I am using Jquery to run this function on click event of an element on DOM Ready.

// Delete a Favorite Category from SQL Database
    $('.deleteCatFavs').click(function(){      // On click of .deleteCatFavs
    var actionRequested = "AJAX_delFavCat";    // My Personal PHP Controller Identifier
    var url = "index.php";                     // URL to post to

// Now Im getting the data I want to post into variables.
    var catId = $("input[name=FavCats]:checked").val();
    var rowId = $("input[name=FavCats]:checked").attr("id");

// Now we make the post
    $.post(url, {AJAX_Action: actionRequested, rowId: rowId},
        function(data){
            $("#favCats").fadeIn().html(data);
           });
    });

This all Works Fine,

But below I have the PHP Code to delete the selected rowId from above from the database. Here is where im having the issue, Im sure its a SQL error.

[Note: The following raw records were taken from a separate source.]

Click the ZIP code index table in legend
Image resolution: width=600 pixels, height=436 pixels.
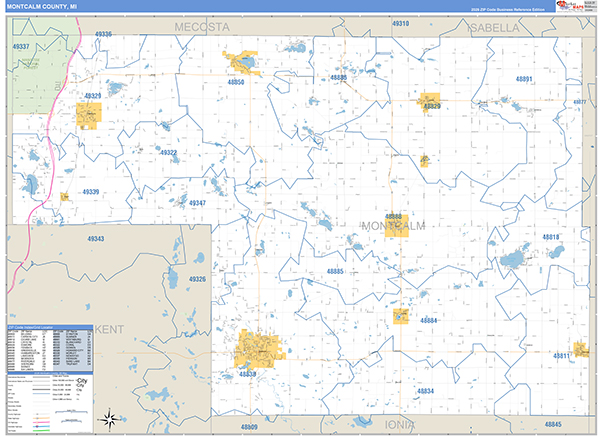(x=50, y=346)
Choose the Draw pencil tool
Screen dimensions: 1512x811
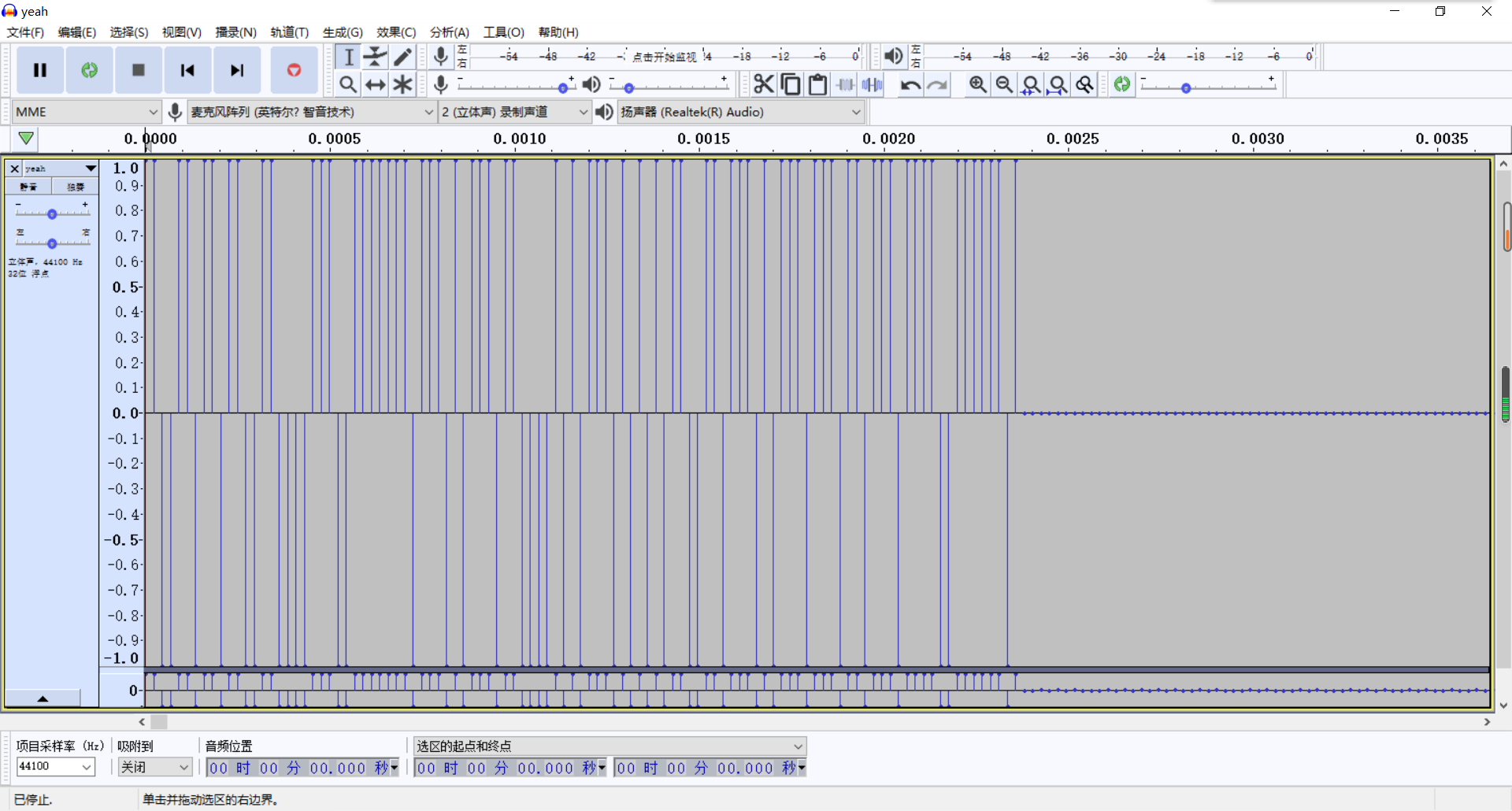pos(403,57)
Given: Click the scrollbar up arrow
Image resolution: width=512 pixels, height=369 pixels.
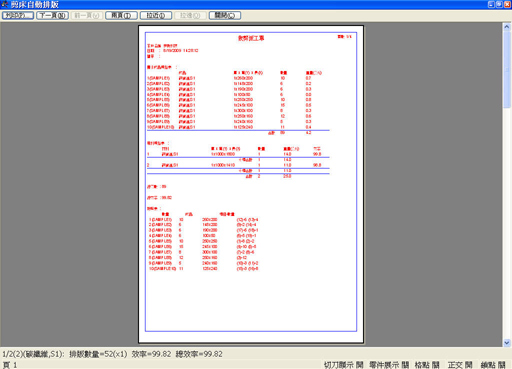Looking at the screenshot, I should pyautogui.click(x=507, y=27).
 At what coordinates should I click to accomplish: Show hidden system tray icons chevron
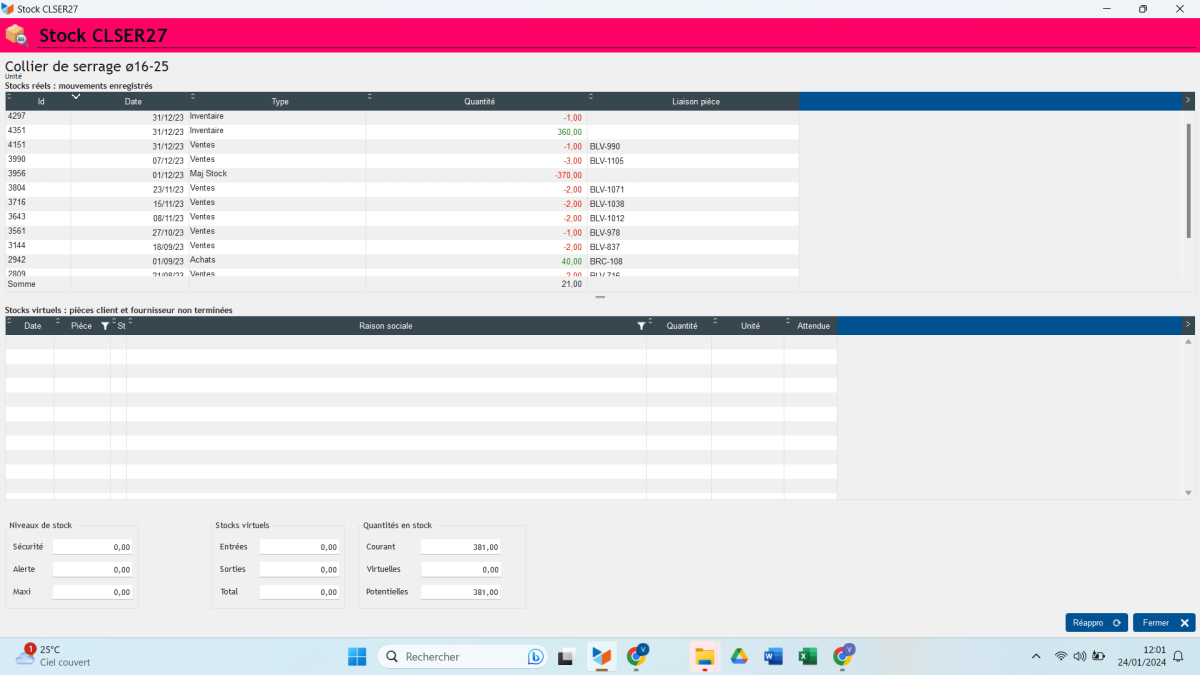click(x=1035, y=656)

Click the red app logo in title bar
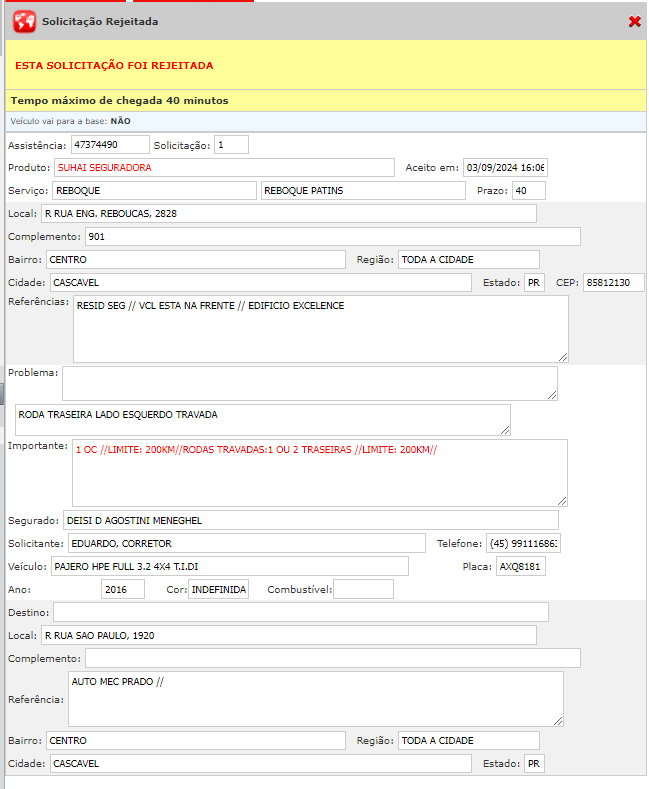pos(24,21)
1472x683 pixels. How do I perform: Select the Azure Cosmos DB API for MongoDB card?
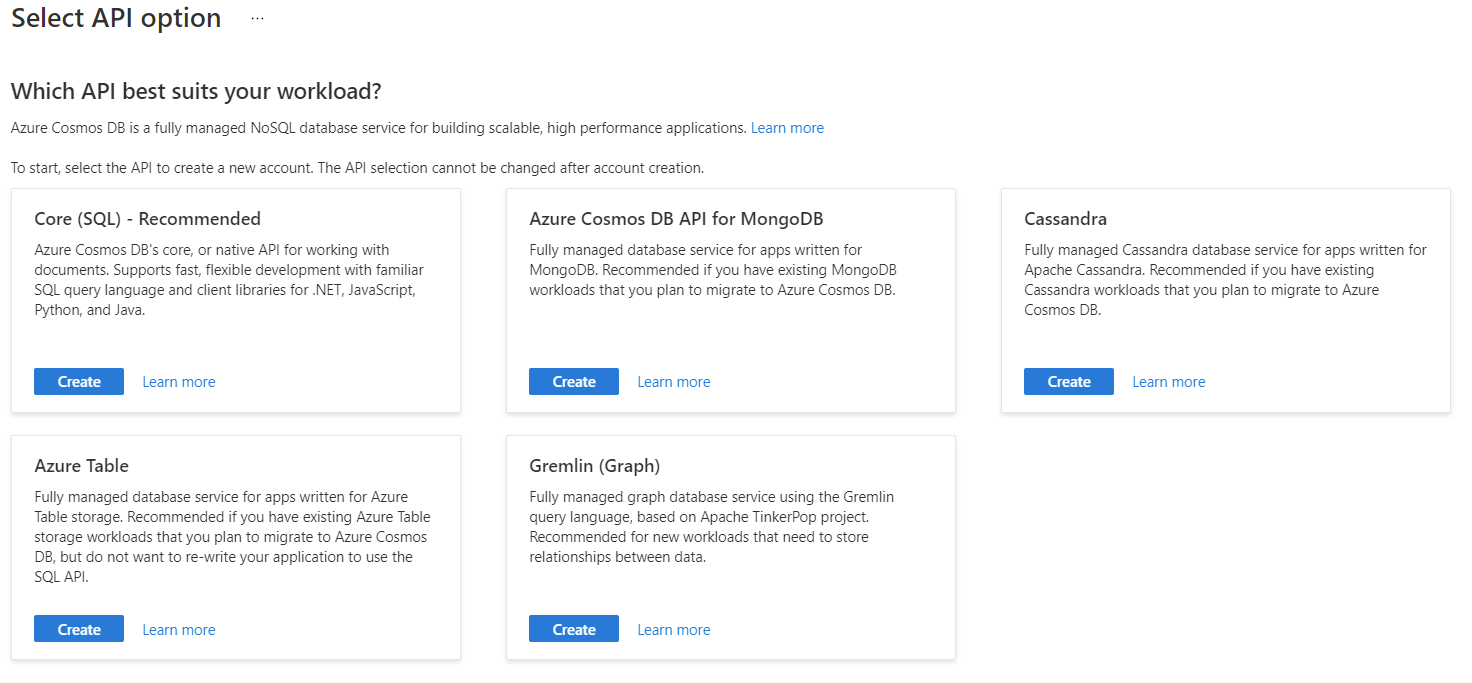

public function AJAX_delFavCat(){

$rowId = isset($_POST['rowId'])?$_POST['rowId']:''; // Get Posted Variable
// Below, I want to delete the posted rowId, from the DB,
$this->database->query("DELETE FROM 'favoritecats' WHERE id='$rowId'");

// My personal Loaders, I need help with the delete query above!!
$data = $this->database->query("SELECT * FROM favoritecats");
$this->load->view('Ajax_addToFavCats.php', $data, $ajax=1);

} // End

The "DELETE FROM 'favoritecats' WHERE id='$rowId'" doesn't work, what am I doing wrong?

[EDIT]
I get the following error through SQL: You have an error in your SQL syntax; check the manual that corresponds to your MySQL server version for the right syntax to use near ''favoritecats' WHERE id='27'' at line 1

Also, How would I write a Jquery function using the $.ajax method instead of the $.post method im using now, does it really make a difference?

Solution

  • what am I doing wrong?

    You've got a SQL-injection security hole.
    See: How does the SQL injection from the "Bobby Tables" XKCD comic work?

    Change this

    $rowId = isset($_POST['rowId'])?$_POST['rowId']:''; // Get Posted Variable
// Below, I want to delete the posted rowId, from the DB,
$this->database->query("DELETE FROM 'favoritecats' WHERE id='$rowId'");

    To this

    $rowId = isset($_POST['rowId'])?$_POST['rowId']:''; // Get Posted Variable
$rowId = mysql_real_escape_string($rowId);
// Below, I want to delete the posted rowId, from the DB,
$this->database->query("DELETE FROM `favoritecats` WHERE id='$rowId'");

    To properly escape your inputs.

    Back to your question

    $this->database->query("DELETE FROM `favoritecats` WHERE id='$rowId'");

    Will fix your error.
    Note the use of backticks around tablenames, Normal quotes are not allowed and are in fact a syntax error.